La fiabilité des encyclopédies traditionnelles, de leur côté, repose sur la paternité et l’expertise professionnelle associée. Beaucoup d’universitaires, d’enseignants et de journalistes ont rejeté et continuent de rejeter les encyclopédies ouvertes et alimentées par la foule, en particulier Wikipédia, comme une source d’information fiable, et Wikipédia n’est elle-même pas une source fiable selon ses propres normes en raison de son modèle de crowdsourcing ouvertement modifiable et anonyme. Une étude réalisée par Nature en 2005 a révélé que les articles scientifiques de Wikipédia étaient à peu près comparables en termes d’exactitude à ceux de l’Encyclopædia Britannica, contenant le même nombre d’erreurs graves et environ un tiers d’inexactitudes factuelles mineures en plus, mais que l’écriture de Wikipédia avait tendance à être confuse et moins lisible.

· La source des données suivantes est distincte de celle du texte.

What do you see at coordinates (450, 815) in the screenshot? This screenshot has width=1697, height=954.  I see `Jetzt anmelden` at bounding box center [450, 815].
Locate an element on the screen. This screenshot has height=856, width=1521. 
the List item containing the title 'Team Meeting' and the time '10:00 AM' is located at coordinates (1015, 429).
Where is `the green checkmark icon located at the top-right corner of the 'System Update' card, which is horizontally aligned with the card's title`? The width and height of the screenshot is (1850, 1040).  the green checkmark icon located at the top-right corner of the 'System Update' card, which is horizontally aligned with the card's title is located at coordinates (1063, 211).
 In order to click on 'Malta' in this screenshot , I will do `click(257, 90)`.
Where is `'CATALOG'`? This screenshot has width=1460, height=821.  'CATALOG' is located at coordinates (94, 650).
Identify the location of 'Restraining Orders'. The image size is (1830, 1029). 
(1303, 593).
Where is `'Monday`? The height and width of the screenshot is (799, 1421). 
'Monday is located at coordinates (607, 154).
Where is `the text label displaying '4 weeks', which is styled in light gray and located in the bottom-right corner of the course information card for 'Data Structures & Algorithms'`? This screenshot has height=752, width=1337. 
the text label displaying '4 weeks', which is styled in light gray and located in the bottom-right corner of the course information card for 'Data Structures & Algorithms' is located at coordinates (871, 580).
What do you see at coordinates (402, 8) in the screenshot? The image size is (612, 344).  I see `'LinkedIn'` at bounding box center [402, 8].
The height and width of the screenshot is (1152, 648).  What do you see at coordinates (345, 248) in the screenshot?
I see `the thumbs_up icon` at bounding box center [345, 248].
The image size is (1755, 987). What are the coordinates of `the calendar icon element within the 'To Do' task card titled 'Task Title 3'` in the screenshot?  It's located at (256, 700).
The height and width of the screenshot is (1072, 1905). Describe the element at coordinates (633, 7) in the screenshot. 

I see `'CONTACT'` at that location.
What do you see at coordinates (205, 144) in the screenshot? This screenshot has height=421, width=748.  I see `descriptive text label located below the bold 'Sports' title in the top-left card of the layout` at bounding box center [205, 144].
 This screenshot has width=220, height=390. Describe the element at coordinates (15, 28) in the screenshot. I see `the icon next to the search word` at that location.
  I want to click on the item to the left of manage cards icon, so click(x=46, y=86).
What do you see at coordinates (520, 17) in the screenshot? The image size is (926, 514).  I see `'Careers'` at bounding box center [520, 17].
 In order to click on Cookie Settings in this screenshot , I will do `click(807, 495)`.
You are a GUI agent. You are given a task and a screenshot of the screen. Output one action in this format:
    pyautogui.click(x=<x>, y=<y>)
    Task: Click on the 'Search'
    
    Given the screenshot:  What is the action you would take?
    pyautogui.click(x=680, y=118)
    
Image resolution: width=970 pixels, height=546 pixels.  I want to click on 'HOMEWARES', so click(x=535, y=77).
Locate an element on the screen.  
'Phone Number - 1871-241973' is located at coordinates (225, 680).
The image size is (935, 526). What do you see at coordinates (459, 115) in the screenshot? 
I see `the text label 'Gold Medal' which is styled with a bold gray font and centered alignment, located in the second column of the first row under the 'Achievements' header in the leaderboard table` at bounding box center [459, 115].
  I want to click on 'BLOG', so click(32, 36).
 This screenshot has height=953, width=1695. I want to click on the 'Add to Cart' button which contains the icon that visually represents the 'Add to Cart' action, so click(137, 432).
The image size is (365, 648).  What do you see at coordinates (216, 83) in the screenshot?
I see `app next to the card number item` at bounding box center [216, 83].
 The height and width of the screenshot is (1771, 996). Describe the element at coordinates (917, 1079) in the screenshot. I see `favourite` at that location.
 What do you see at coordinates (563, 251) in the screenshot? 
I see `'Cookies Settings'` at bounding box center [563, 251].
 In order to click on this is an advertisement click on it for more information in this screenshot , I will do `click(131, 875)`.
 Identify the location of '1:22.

Encyclopædia Britannica a rejeté les conclusions de l’étude, estimant qu’elle était entachée d’erreurs fatales. En février 2014, Wikipédia comptait 18 milliards de pages vues et près de 500 millions de visiteurs uniques chaque mois. Ses détracteurs affirment que Wikipédia présente un parti pris systémique.

Il existe plusieurs encyclopédies beaucoup plus petites, généralement plus spécialisées, sur divers thèmes, parfois dédiées à une région géographique ou une période spécifique. On peut citer par exemple la Stanford Encyclopedia of Philosophy.

Les plus grandes encyclopédies

Au début des années 2020, les plus grandes encyclopédies sont les chinoises Baidu Baike (16 millions d’articles) et Hudong Baike (13 millions), suivies des Wikipédias de l’anglais (6 millions), de l’allemand (+2 millions) et du français (+2 millions). Plus d’une douzaine d’autres Wikipédias comptent un million d’articles ou plus, de qualité et de longueur variables. Mesurer la taille d’une encyclopédie par ses articles est une méthode ambiguë puisque les encyclopédies chinoises en ligne citées plus haut autorisent de multiples articles sur un même sujet, tandis que les Wikipédias n’acceptent qu’un seul article commun par sujet mais permettent la création automatisée d’articles presque vides.